Stored items:

--

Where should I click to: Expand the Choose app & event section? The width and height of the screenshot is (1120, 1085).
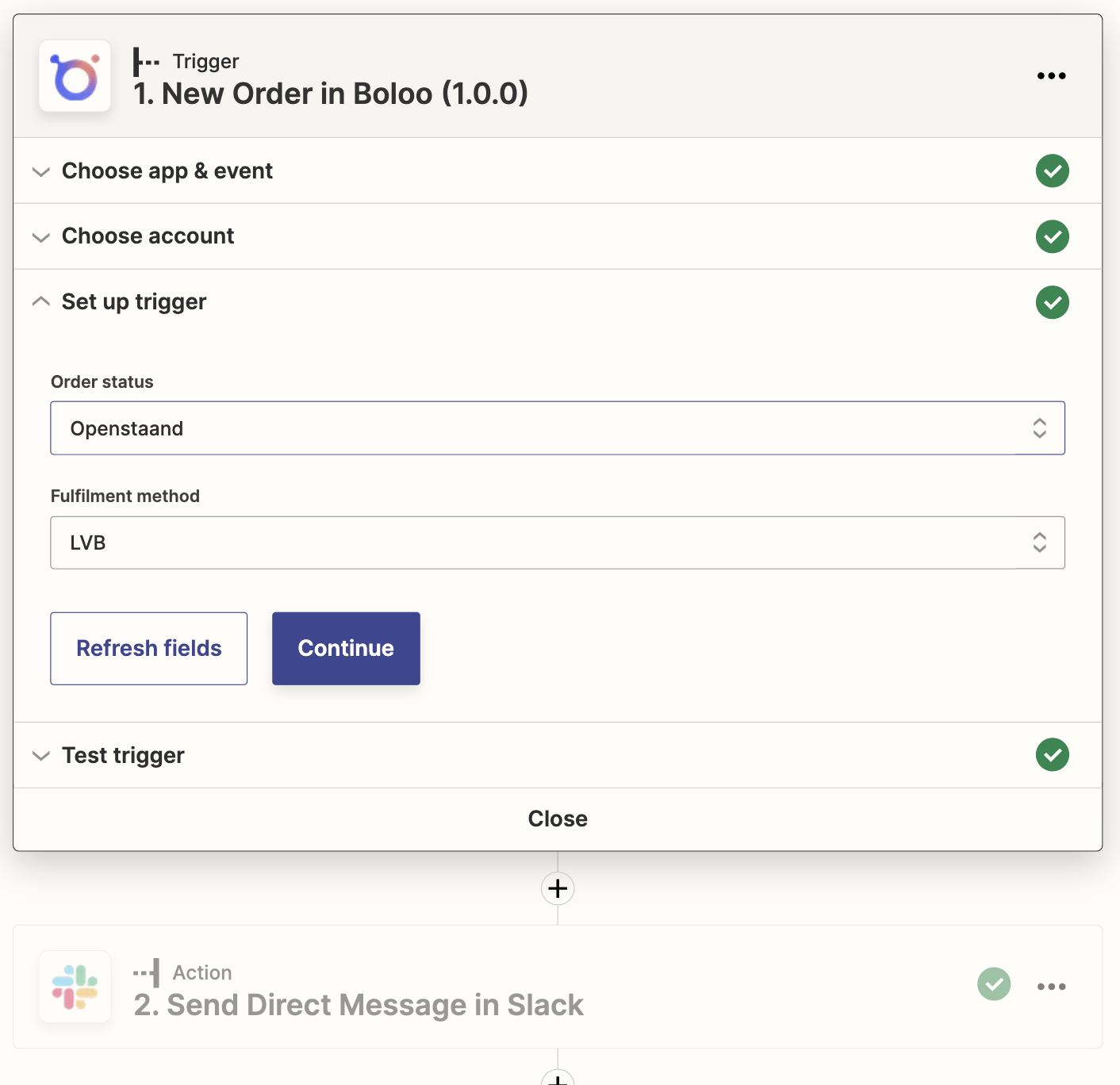(x=558, y=171)
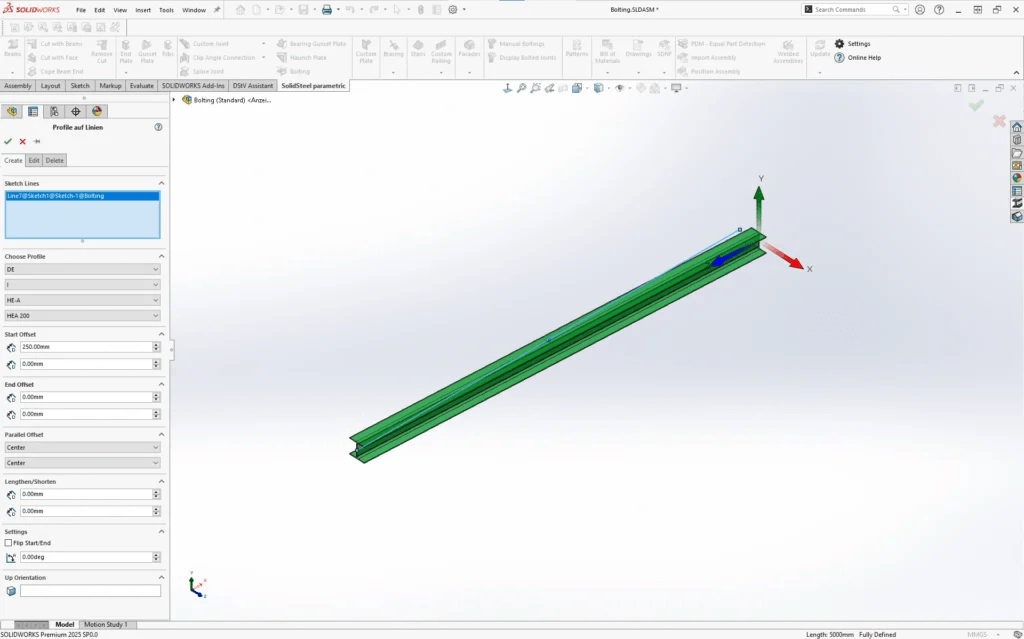Screen dimensions: 1024x639
Task: Open the DisplayManager color-wheel tab icon
Action: coord(97,111)
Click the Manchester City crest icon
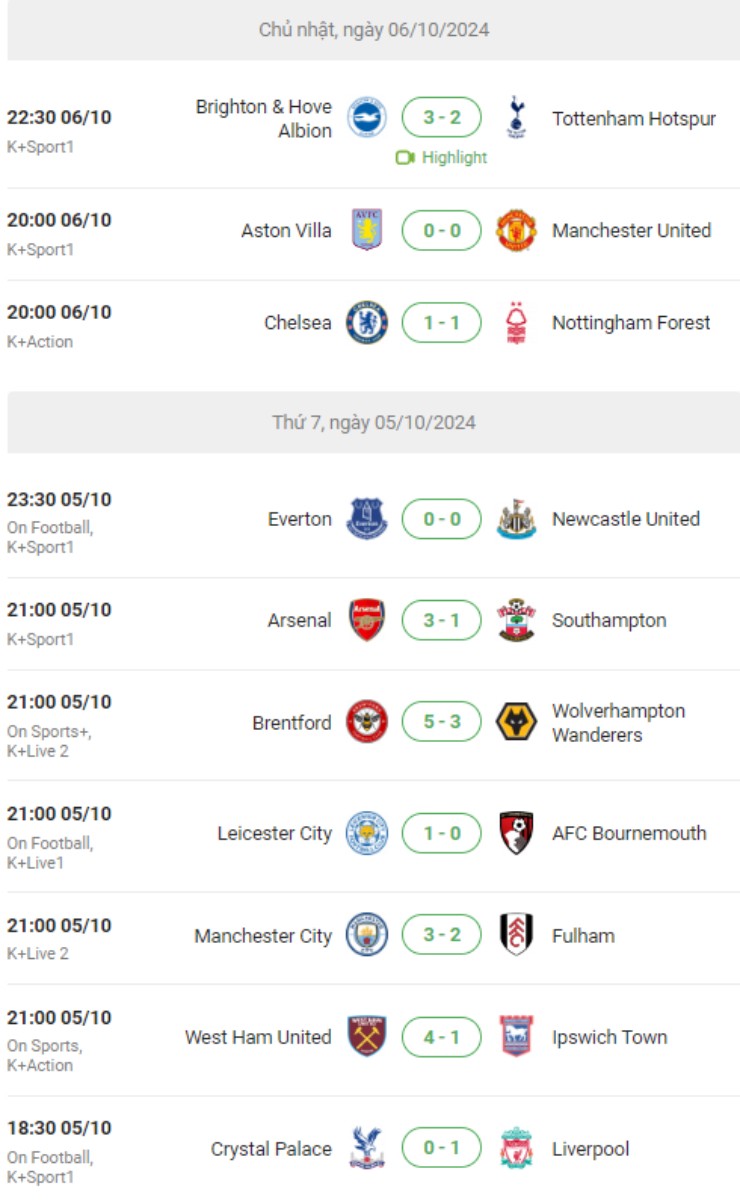This screenshot has width=740, height=1201. (x=366, y=936)
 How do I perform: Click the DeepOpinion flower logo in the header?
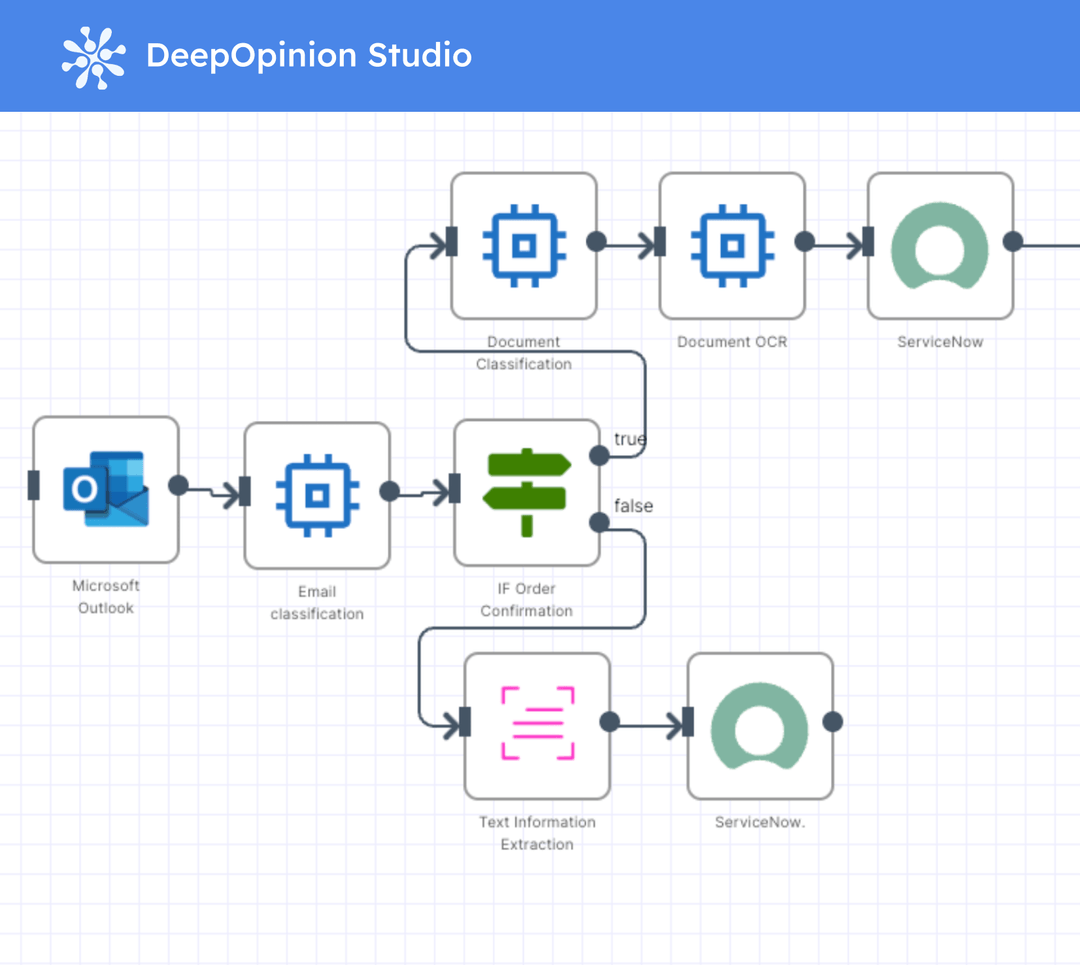point(91,55)
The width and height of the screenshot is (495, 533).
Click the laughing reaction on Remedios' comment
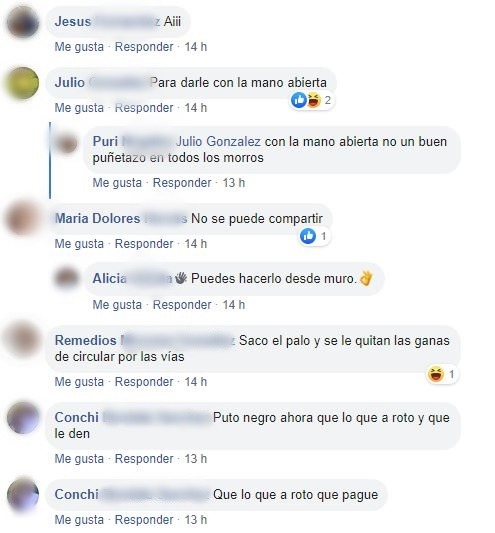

--

▶ [About this task]: Starting with the first line of the data, transcribe every line exactly through the one containing "The width and height of the screenshot is (495, 533).". No pictures go in.

▶ [Your solution]:
Where should I click to: Expand the Choose app & event section? The width and height of the screenshot is (1120, 1085).
(x=558, y=171)
Screen dimensions: 1024x639
Task: Open the DisplayManager color-wheel tab icon
Action: coord(97,111)
Click the Manchester City crest icon
This screenshot has width=740, height=1201. (x=366, y=936)
 How do I perform: Click the DeepOpinion flower logo in the header?
point(91,55)
The width and height of the screenshot is (495, 533).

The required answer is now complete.